Risk, Regulatory, Prudential and Compliance
- Provides input into Data management and modelling infrastructure requirements and adheres to the organisations’s infrastructure development processes, including the management of User Acceptance Testing (UAT). Conducts regression testing across all relevant systems as required.
- Ensure business integration through integrating model outputs into end-point production systems, where requirements must be understood and adopted relating to data collection, integration and retention requirements incorporating business requirements and knowledge of best practices.
Technology and Infrastructure
- Builds machine learning models from and utilises distributed data processing and analysis methodologies. Competent in Machine Learning programming in R or Python, with supplementary still in Matlab, Java, etc. Familiar with the Hadoop distributed computational platform, including broader ecosystem of tools such as HDFS / Spark / Kafka.
- Liaise and collaborate with the Data Science Guild, providing support to the entire department for its data centric needs. Collaborate with subject matter experts to select the relevant sources of information and translates the business requirements into data mining/science outcomes. Presents findings and observations to team for development of recommendations.
- Acts as a subject matter expert from a data science perspective and provides input into all decisions relating to data science and the use thereof. Educate the organisation on data science perspectives on new approaches, such as testing hypotheses and statistical validation of results. Ensure ongoing knowledge of industry standards as well as best practice and identify gaps between these definitions/data elements and organisation data elements/definitions.
Minimum Qualification and Experience
Degree in Mathematical Sciences (Honours Degree preferred).
- Business oriented individuals with proven commercially successful data related projects will be given first preference.
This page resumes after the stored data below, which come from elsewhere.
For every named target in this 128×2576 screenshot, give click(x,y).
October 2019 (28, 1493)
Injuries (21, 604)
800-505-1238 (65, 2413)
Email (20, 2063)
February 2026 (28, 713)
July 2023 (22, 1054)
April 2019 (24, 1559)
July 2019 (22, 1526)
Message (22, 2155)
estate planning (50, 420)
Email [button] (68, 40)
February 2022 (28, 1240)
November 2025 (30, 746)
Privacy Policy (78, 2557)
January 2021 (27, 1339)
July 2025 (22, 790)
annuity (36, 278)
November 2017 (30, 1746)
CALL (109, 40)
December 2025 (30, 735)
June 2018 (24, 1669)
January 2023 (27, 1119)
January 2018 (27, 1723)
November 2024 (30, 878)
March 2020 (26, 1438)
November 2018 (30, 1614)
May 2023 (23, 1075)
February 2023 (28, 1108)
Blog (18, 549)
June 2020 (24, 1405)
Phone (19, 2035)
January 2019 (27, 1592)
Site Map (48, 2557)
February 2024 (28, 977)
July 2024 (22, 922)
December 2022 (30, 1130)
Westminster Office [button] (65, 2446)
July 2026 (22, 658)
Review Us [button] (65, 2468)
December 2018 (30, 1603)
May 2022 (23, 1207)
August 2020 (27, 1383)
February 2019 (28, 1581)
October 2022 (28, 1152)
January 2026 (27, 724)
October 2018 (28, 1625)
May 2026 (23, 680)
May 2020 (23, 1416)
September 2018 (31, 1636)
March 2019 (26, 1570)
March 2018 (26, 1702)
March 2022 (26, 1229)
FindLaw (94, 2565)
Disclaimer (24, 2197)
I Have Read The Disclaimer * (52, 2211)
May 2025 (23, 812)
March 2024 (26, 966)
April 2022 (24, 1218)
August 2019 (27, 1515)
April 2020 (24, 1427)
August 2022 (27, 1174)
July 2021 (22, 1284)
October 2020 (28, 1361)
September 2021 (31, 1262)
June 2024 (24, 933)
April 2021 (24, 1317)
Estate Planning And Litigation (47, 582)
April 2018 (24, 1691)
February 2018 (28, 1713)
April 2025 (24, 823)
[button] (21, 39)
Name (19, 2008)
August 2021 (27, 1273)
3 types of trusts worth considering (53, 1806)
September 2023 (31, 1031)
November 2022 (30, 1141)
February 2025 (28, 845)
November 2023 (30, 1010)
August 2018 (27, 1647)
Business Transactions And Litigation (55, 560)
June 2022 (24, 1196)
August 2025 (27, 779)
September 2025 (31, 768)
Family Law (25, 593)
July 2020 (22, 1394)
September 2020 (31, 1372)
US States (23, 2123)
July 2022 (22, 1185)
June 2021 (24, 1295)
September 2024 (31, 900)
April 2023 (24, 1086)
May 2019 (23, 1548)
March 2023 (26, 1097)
- Proficiency in programming, data manipulation, application of machine learning techniques, data visualisation and story-telling.
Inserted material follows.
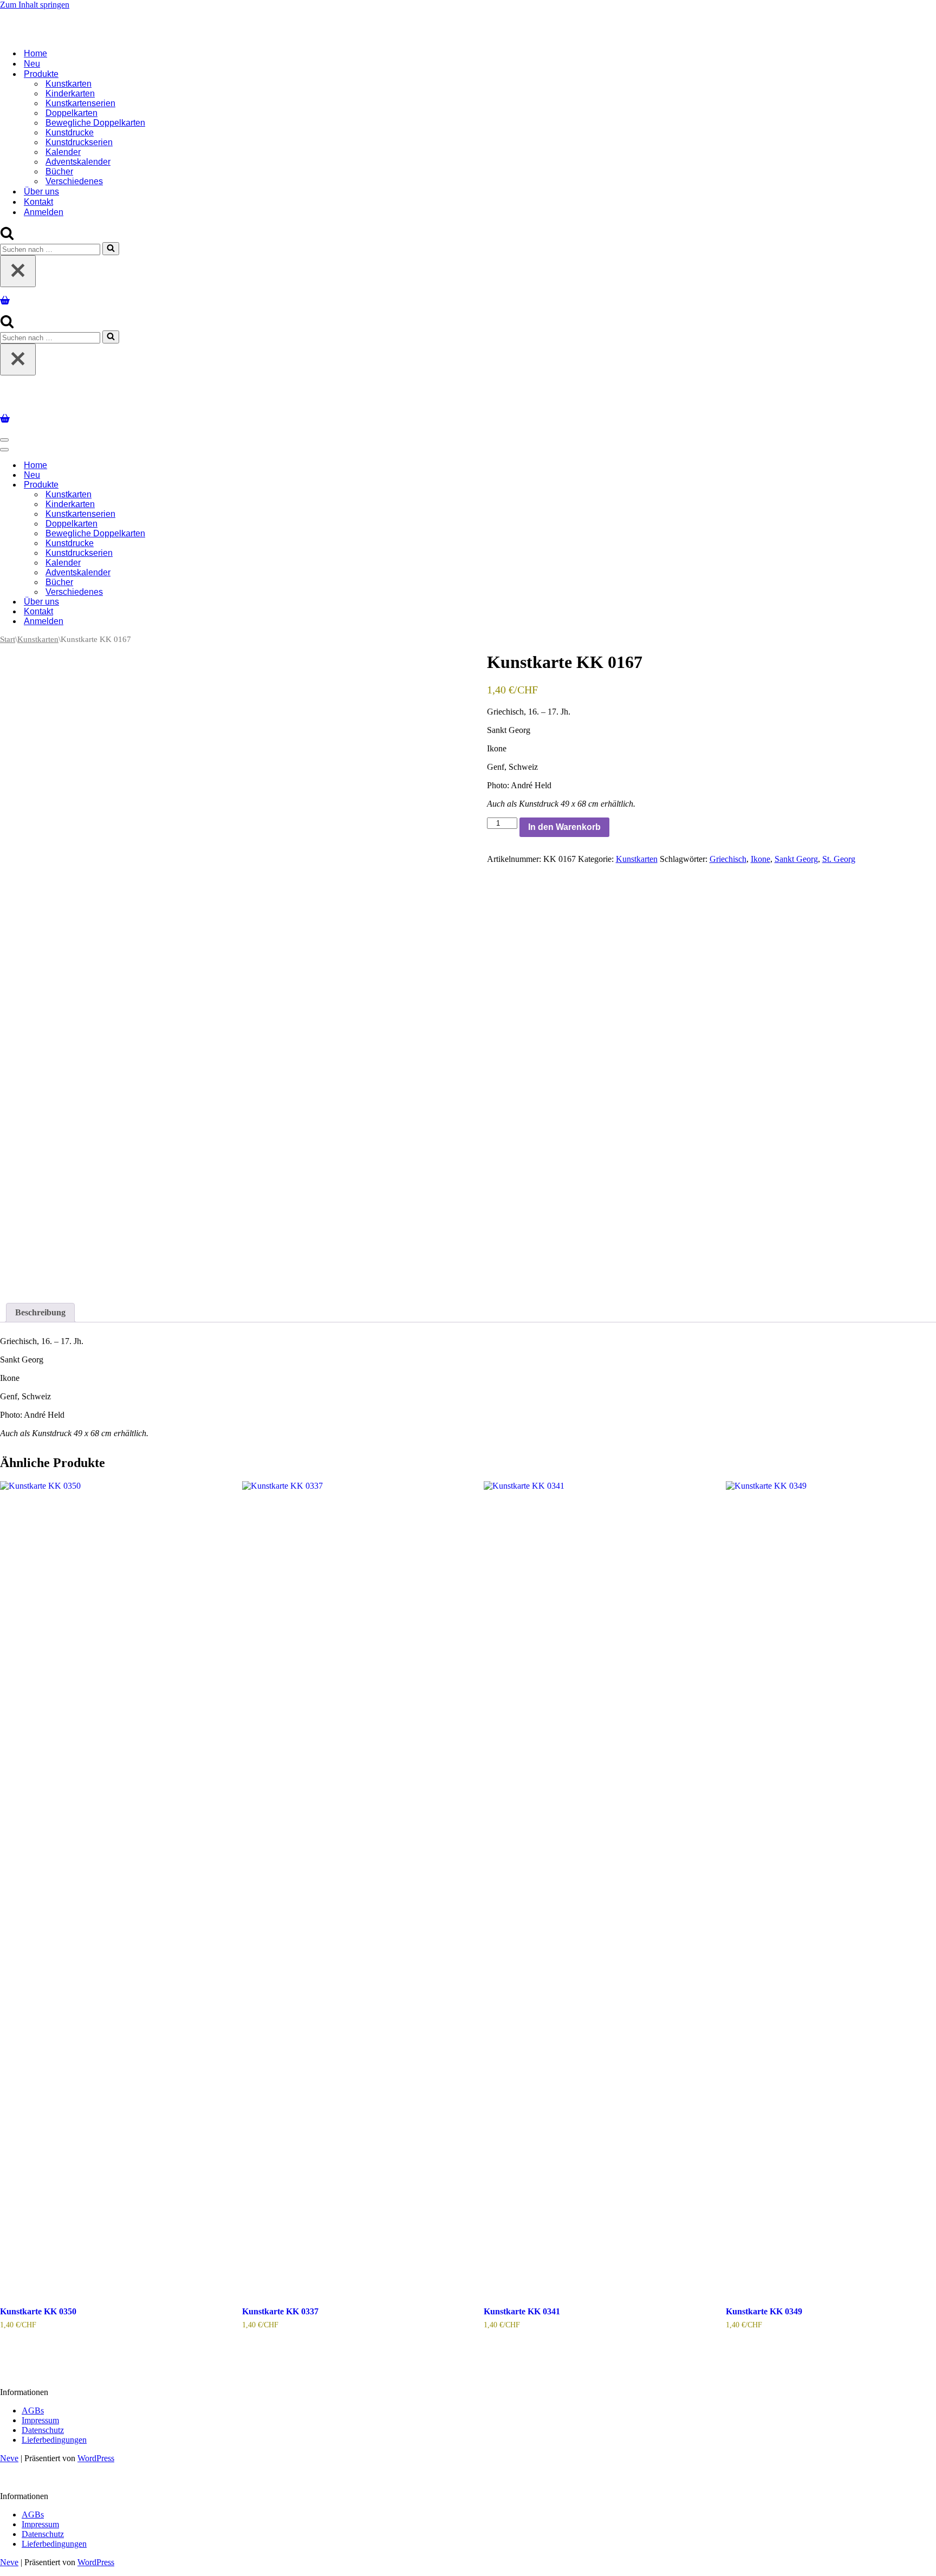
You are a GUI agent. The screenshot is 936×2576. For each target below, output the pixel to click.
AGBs (33, 2406)
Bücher (59, 169)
- Experience in structured and unstructured query languages and data science toolkits e.g. SQL, Jupyter, Zeppellin, Tableau, PowerBI, Spark, Python, R and SAS.
- Ability to conceptualise and frame a problem, identify objective measures to estimate accuracy of machine learning/statistical processes and then provide detailed explanations (visually and verbally) in plain English to non-technical audiences around proposed solution. Ability to develop well defined processes that are methodical, provable, easily understood and operationalised within the production environment. Ability to work in a fast-paced, dynamic and multidisciplinary environment. Advise senior management in clear language about the implications of their work for the organisation.
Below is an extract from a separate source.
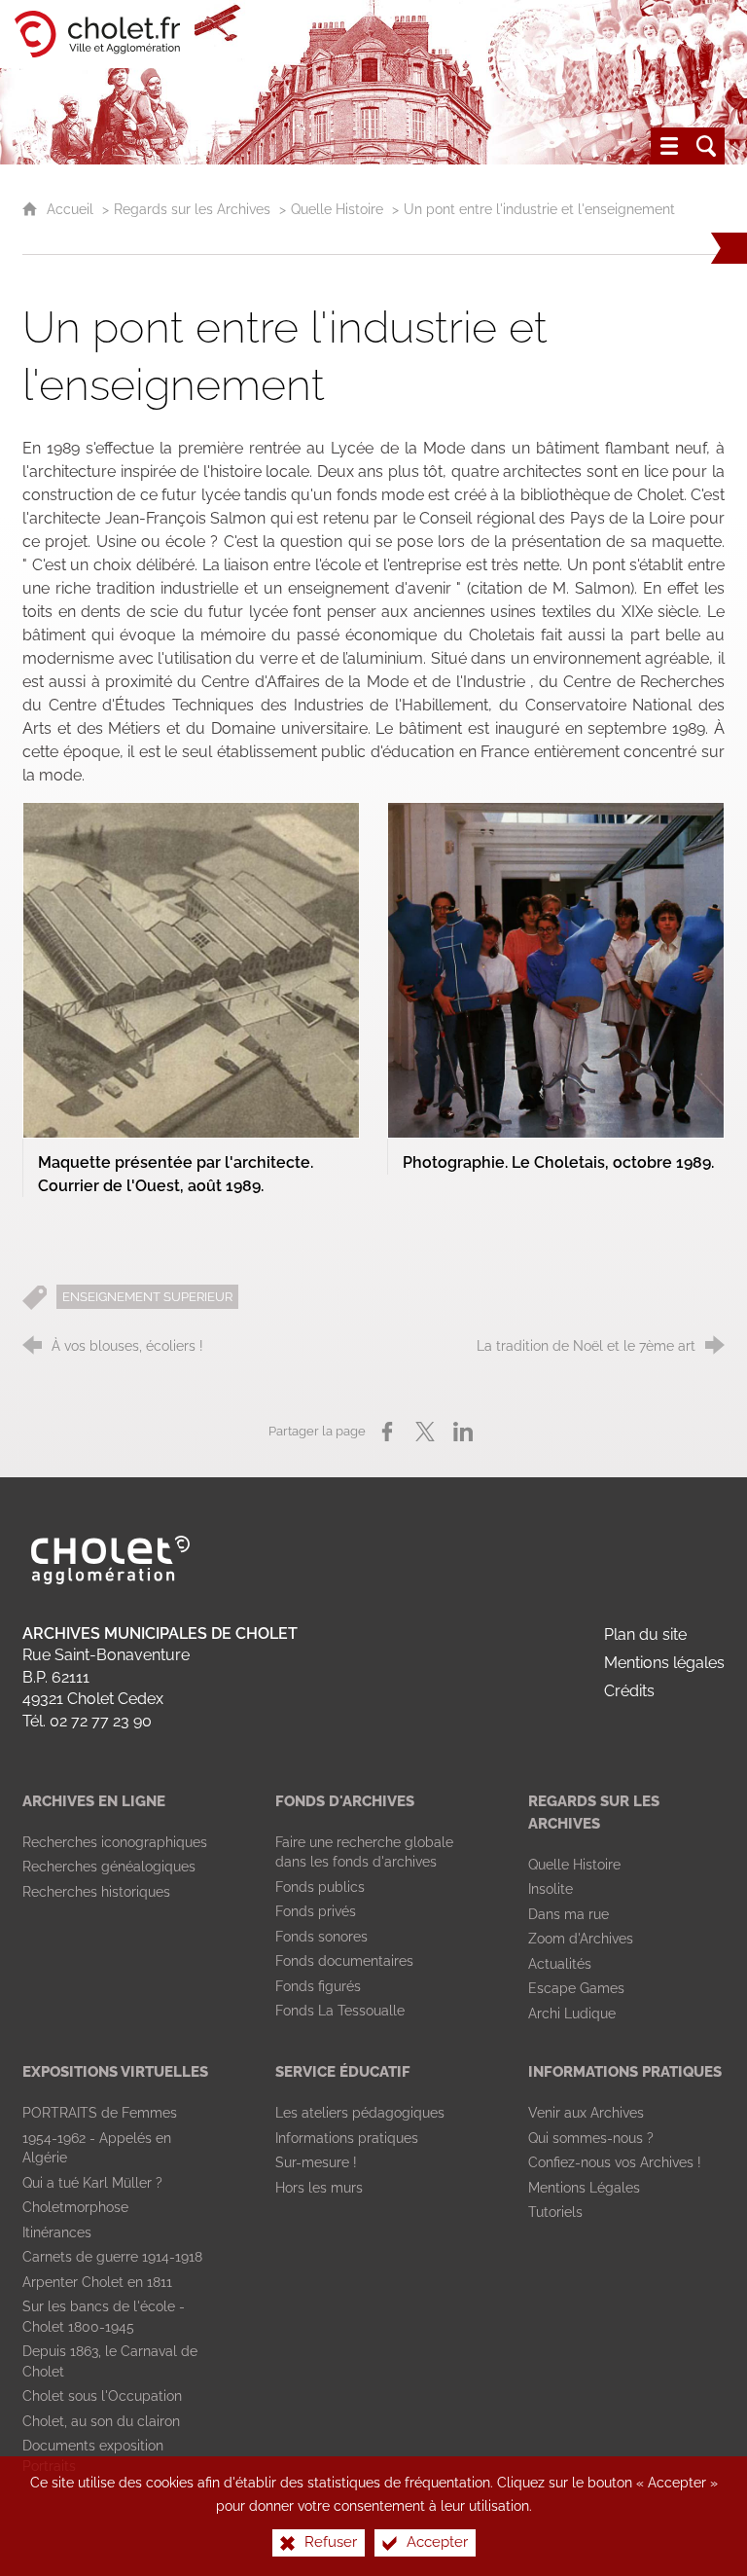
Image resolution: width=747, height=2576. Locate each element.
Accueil (72, 208)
- Experience in working with unstructured data (e.g. Streams, images) Understanding of data flows, data architecture, ETL and processing of structured and unstructured data. Using data mining to discover new patterns from large datasets. Implement standard and proprietary algorithms for handling and processing data. Experience with common data science toolkits, such as SAS, R, SPSS, etc. Experience with data visualisation tools, such as Power BI, Tableau, etc.